Suicide had been a crime in Canada since its colonization. It was also considered immoral and sinful in many religions. In 2016 the Supreme Court of Canada (SCC) decided it could no longer be a crime. Legislation soon followed making it legal under certain conditions, now known as Medical Assistance in Dying (MAID). Our blog has written extensively in the past on this subject. What follows is an update on some of the ongoing legal developments occurring across Canada.
We know that there are doctors opposed to having any involvement with MAID. Their numbers are not known. However, McGill University recently published a national survey of 1,200 graduating physicians on their willingness to perform MAID. The result was that overall, 71% of the respondents would be open to providing MAID. The graduates from the province of Quebec were the most supportive at 85%, and those from Alberta were the least supportive at 63%. Religious belief was the main reason cited for non-support amongst the respondents.

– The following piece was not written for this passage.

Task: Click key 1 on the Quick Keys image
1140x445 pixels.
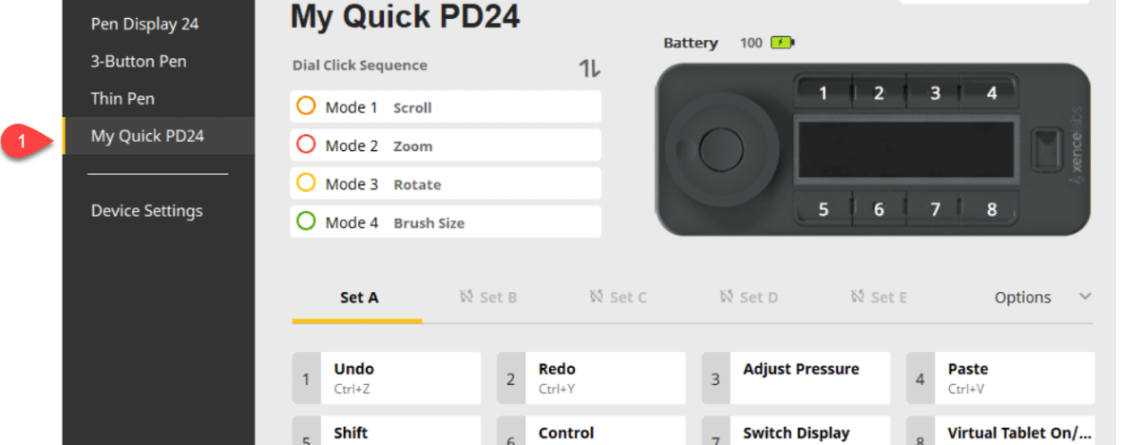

Jean Truchon and Nicole Gladu are asking the Quebec Superior Court to rule that the federal and provincial MAID requirements are too restrictive and constitutionally invalid. Nicole had polio as a child and has since developed post-polio syndrome. She suffers from a lack of mobility and function due to her deteriorating muscles and relies on an electric wheelchair. Jean has cerebral palsy and has lost the use of all of his limbs. Although these conditions will progressively worsen, it is not a certainty that their lives will end soon naturally. They both wish to end their lives through MAID, with Gladu stating that for her, living is mere existence, and not a life with real quality or meaning. Both Gladu and Truchon have undergone evaluations which concluded that they are competent and do not suffer from any condition that would affect or impair their judgement.

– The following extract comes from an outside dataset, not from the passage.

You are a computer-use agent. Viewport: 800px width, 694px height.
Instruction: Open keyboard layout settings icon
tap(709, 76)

To be considered eligible for access to MAID at the federal level, the applicant's natural death is imminent and foreseeable. The provincial legislation in Quebec goes a step further, requiring that the applicant is at the end of their life. The thrust of their argument is that the SCC, in their Carter decision, gave the right to MAID for all patients with a grievous and irremediable medical condition. There was no additional requirement imposed that the person must also be close to death or that their death was foreseeable. These requirements in the legislation are subjective and dependent on the assessment of doctors and not the patients. The counterargument is that these provisions protect the vulnerable patient who although seriously ill, is not close to death. The results of Gladu and Truchon's federal challenge would apply nationally, subject to appeal.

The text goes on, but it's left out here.